Christiane F-V : Non, il y avait une différence nette entre les cases des maîtres qui étaient blanches et les cases des gens plus modestes. La couleur était  non seulement un « marqueur d’ethnicité », mais aussi un marqueur social, indiquant manifestement une différence de classe. Avoir une case blanche, c’était montrer un statut. Le petit peuple pouvait, lui, s’adonner à la couleur…Il faut se souvenir que la couleur sous d’autres latitudes a été connotée comme vulgaire, pratiquement jusqu’au XXème siècle.

Case blanche= statut.

Il y avait donc chez les Réunionnais un rapport très fort aux couleurs dans leur habitat. Ceci était également valable pour les vêtements, alors que maintenant les gens, les jeunes surtout, sont vêtus de manière assez uniforme.

Autrefois, en Europe le « bon goût », c’était la non-couleur. Que l’on se souvienne du débat entre les Florentins et les Vénitiens. Les Florentins, plus cultivés, plus intellectuels, étaient « plus » sur le dessin, alors que les Vénitiens étaient davantage dans le carnaval, dans la couleur, dans le côté « corps qui exulte ».
C’est ce rapport au corps qui m’a intéressée : on retrouve en effet le corps à travers la couleur. La non-couleur c’était la négation du corps.

dpr : Quelles étaient les couleurs utilisées pour les cases créoles ?

Christiane F-V : il y avait souvent du rouge-pétard, du vert-flashy, bref des couleurs vives. Les gens aimaient ces couleurs et mettaient aussi  des couleurs vives sur leurs cases, parce qu’avec le soleil les couleurs passaient vite et si on voulait qu’elles durent un peu, il fallait qu’elles soient très vives au départ.

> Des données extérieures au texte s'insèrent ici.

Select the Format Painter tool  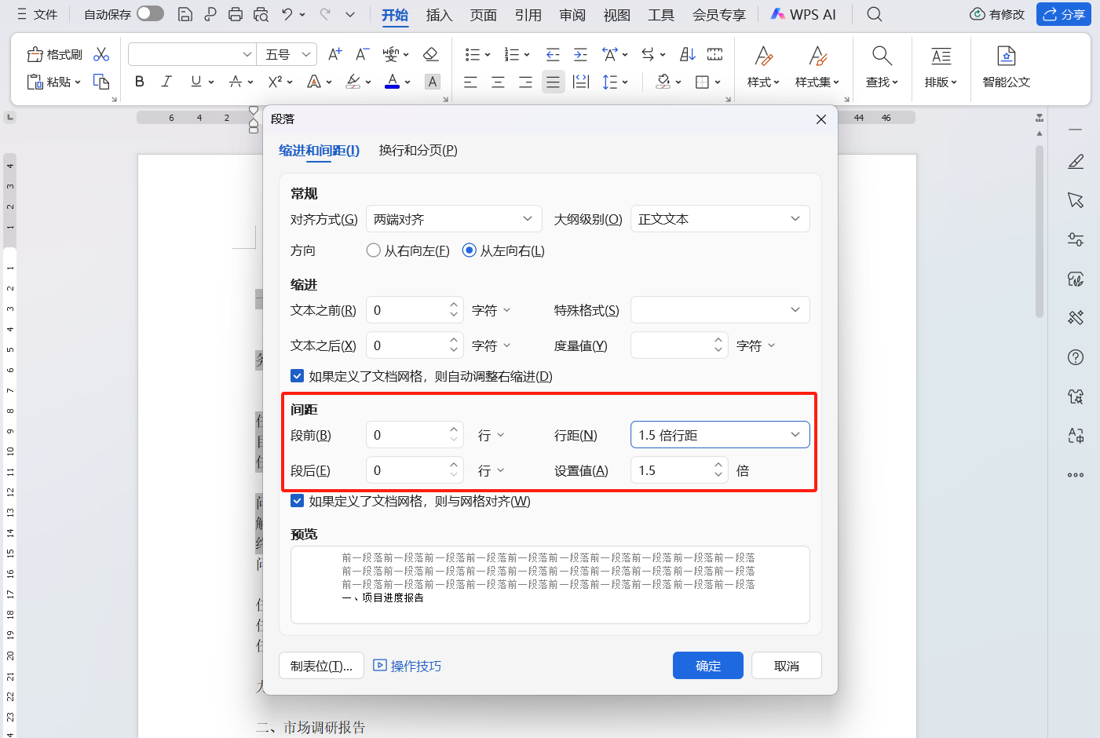[x=53, y=53]
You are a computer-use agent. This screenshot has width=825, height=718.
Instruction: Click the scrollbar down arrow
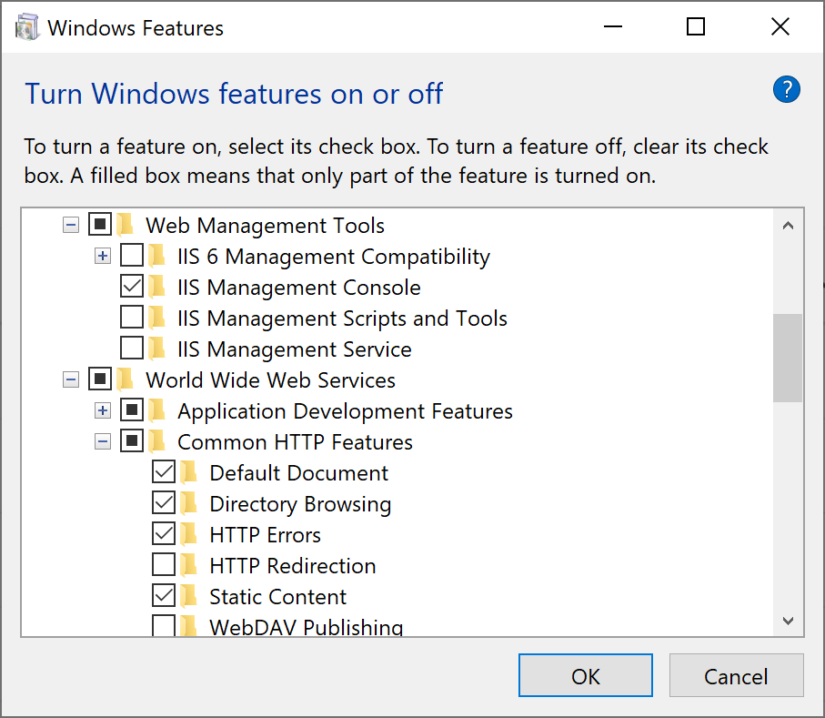[x=788, y=621]
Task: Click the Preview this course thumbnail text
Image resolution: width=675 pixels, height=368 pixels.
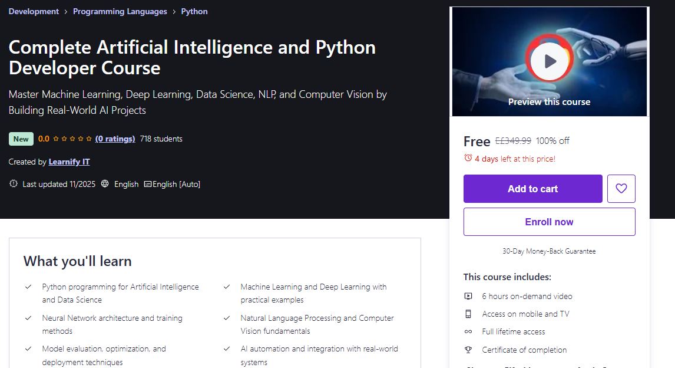Action: pyautogui.click(x=549, y=102)
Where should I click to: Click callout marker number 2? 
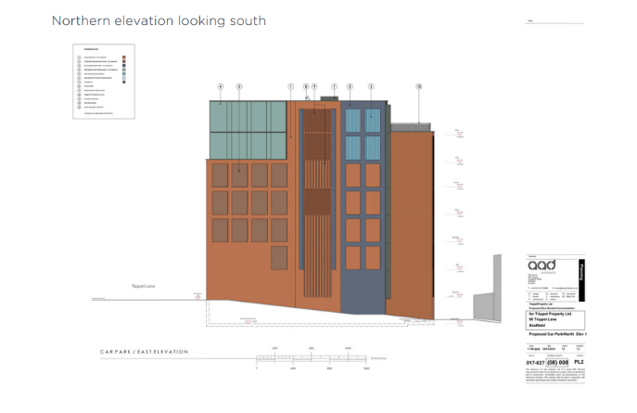(239, 87)
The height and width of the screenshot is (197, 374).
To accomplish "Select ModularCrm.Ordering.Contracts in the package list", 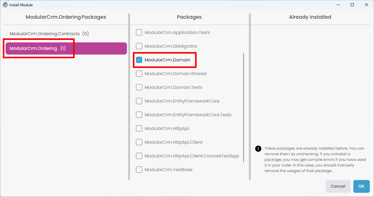I will pos(49,34).
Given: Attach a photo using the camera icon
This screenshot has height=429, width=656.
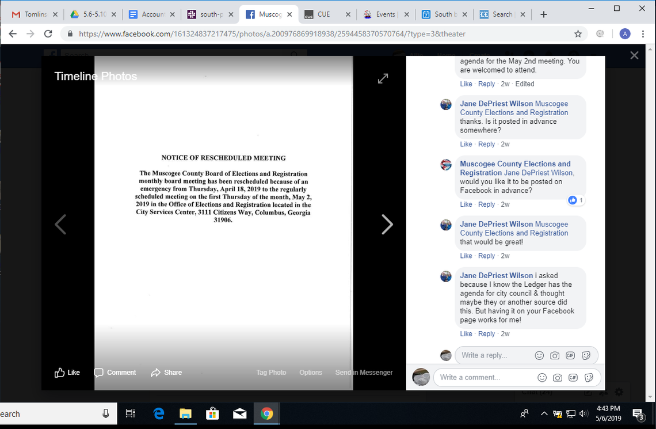Looking at the screenshot, I should [557, 377].
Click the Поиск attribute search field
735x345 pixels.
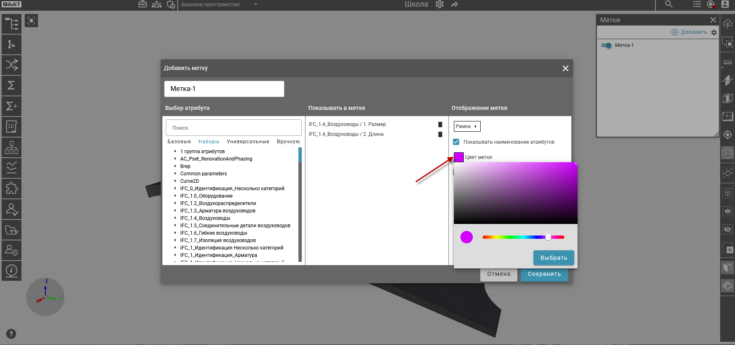233,128
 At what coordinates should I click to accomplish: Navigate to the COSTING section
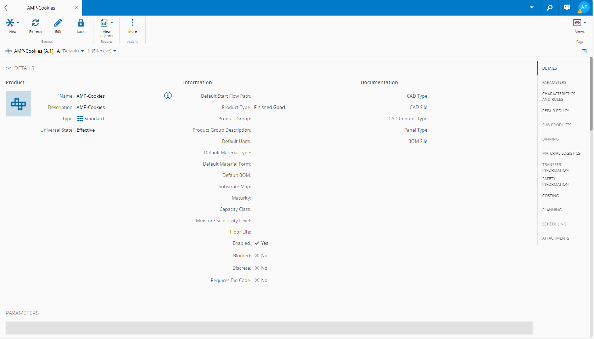click(550, 196)
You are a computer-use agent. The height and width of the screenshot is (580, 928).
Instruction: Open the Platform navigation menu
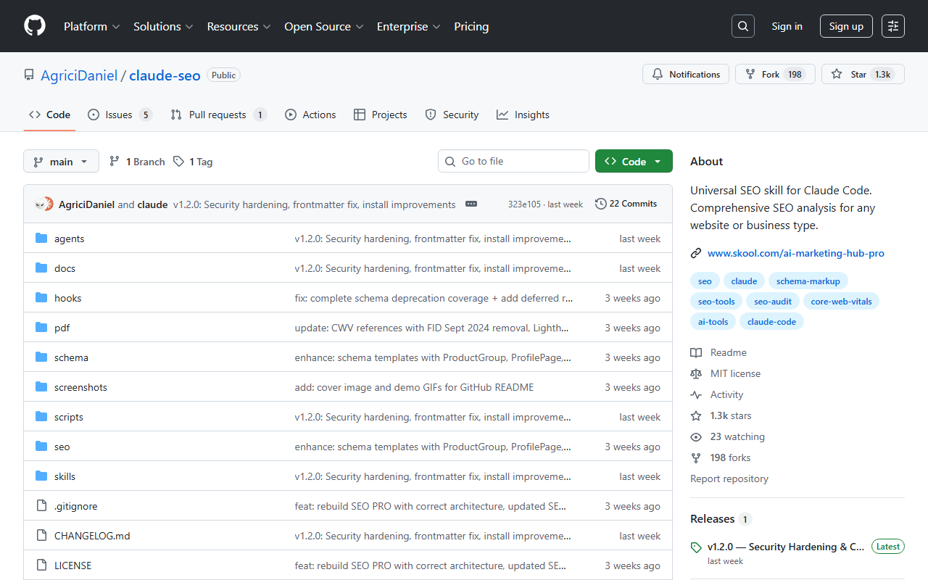tap(91, 26)
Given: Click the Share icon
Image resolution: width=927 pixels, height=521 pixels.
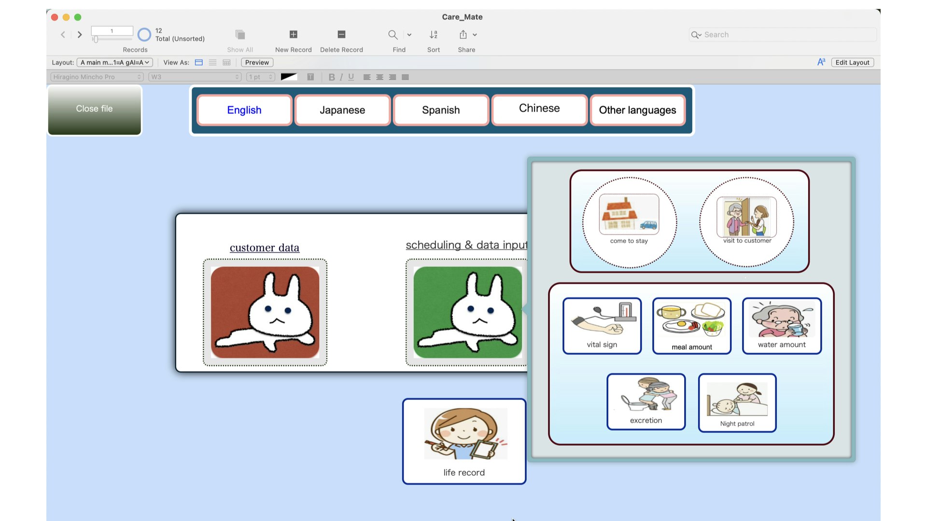Looking at the screenshot, I should tap(463, 34).
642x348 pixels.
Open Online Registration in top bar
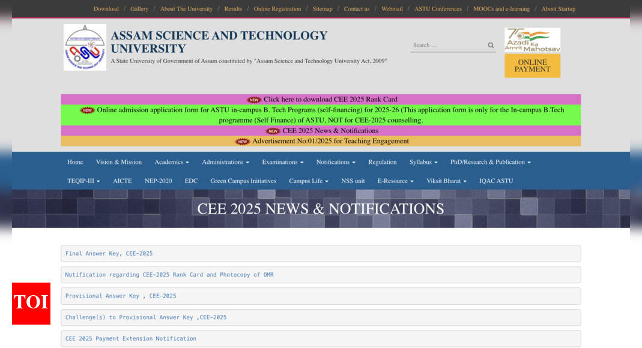tap(277, 9)
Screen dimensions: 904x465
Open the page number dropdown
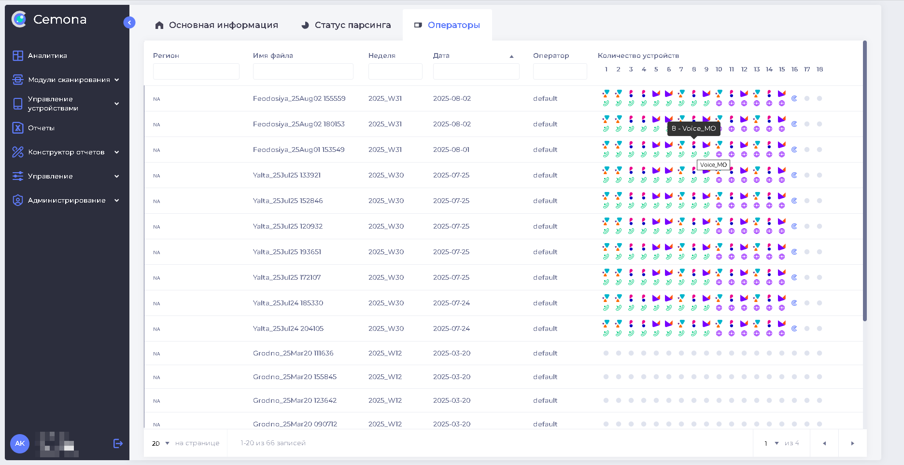click(771, 443)
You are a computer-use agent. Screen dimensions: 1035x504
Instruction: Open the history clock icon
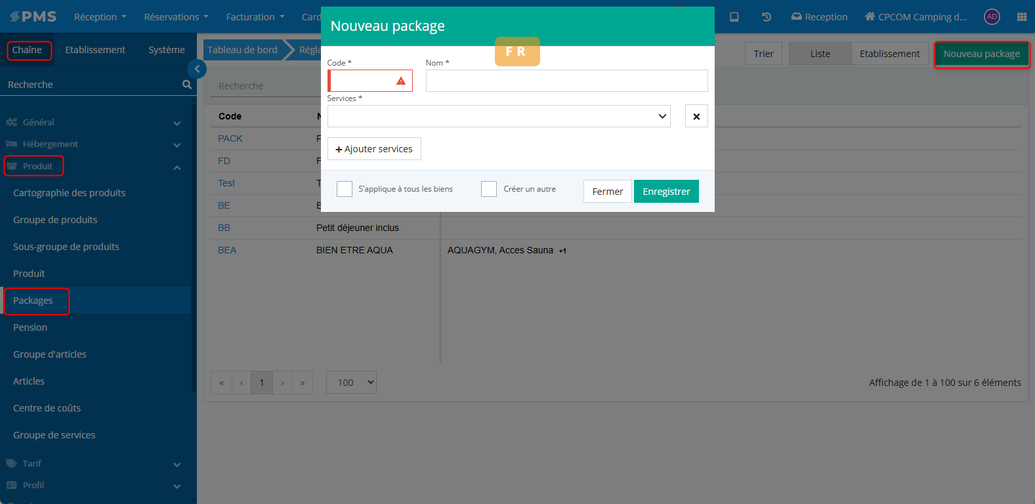point(766,17)
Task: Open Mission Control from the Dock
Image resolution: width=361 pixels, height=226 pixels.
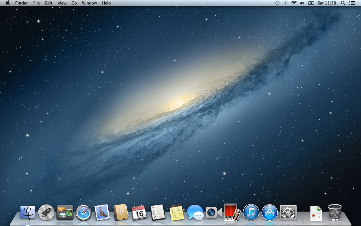Action: tap(65, 212)
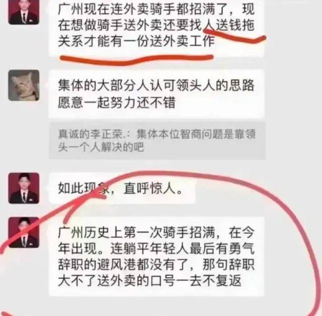Click quoted text 集体本位智商问题是靠领
The image size is (322, 316).
[196, 134]
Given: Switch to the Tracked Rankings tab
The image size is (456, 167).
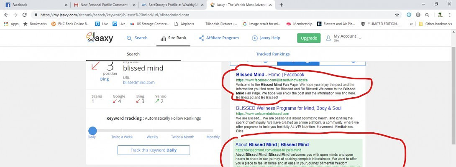Looking at the screenshot, I should [x=273, y=54].
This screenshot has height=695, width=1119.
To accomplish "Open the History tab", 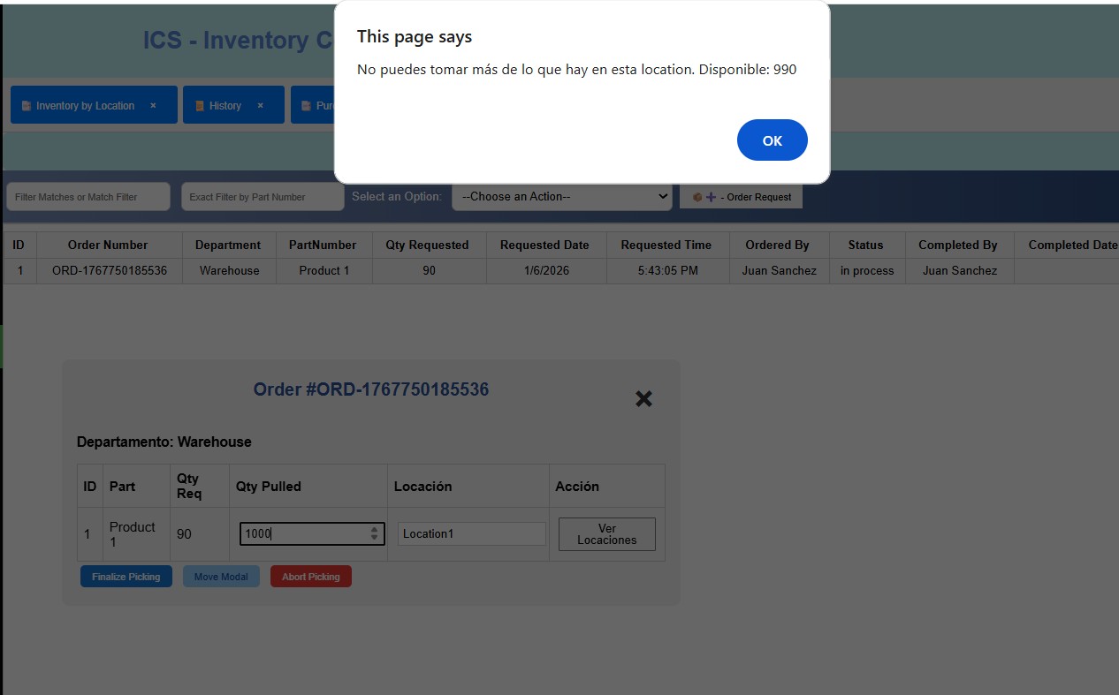I will [225, 105].
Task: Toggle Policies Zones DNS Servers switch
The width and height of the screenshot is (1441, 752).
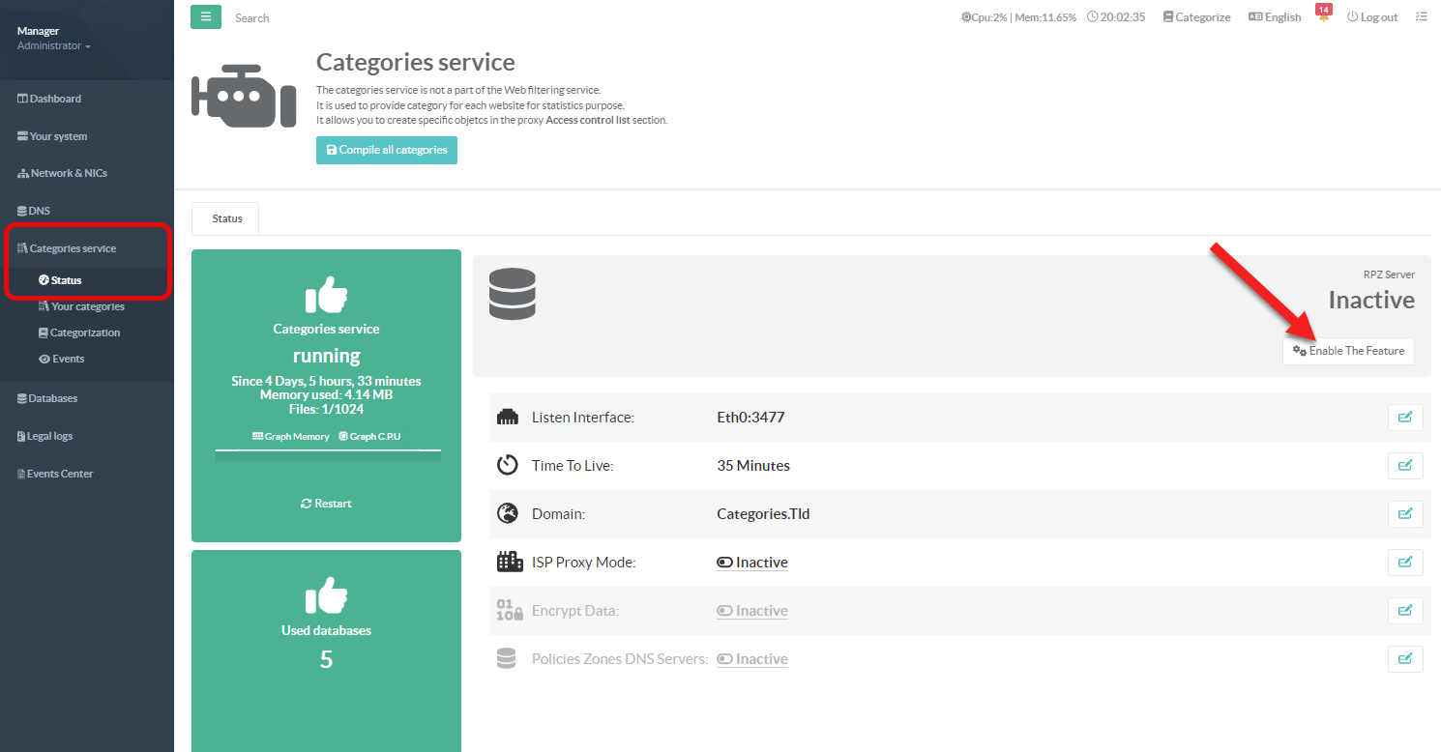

Le choix des couleurs relève également de la tradition culturelle. Sur la côte Est de La Réunion, il y a beaucoup de gens d’origine indienne et pour les hindous, le rouge, le jaune, l’orangé sont des couleurs ayant une signification symbolique forte : l’orange est une couleur sacrée de l’Hindouisme. Pour les Chinois le rouge est une couleur faste. Le rapport à la couleur vient d’un fond culturel très fort : étant donné l’origine ethnique des gens, les cases n’étaient pas colorées de la même manière, si bien que les passants pouvaient reconnaître l’origine des habitants de telle ou telle case. En fonction des couleurs on disait : «  C’est un malbar qui habite là ! » Pour le « zarab » la couleur souvent utilisée était le blanc. Le vert, couleur préférée de Mahomet, symbole du salut était également considéré comme bénéfique (cf. le drapeau vert du Pakistan, celui de l’Arabie Saoudite et de bien d’autres pays musulmans). Bref, les « marqueurs d’ethnicité » sont multiples et la couleur en fait partie.

dpr : La différence ethnique était-elle toujours marquée aussi nettement ?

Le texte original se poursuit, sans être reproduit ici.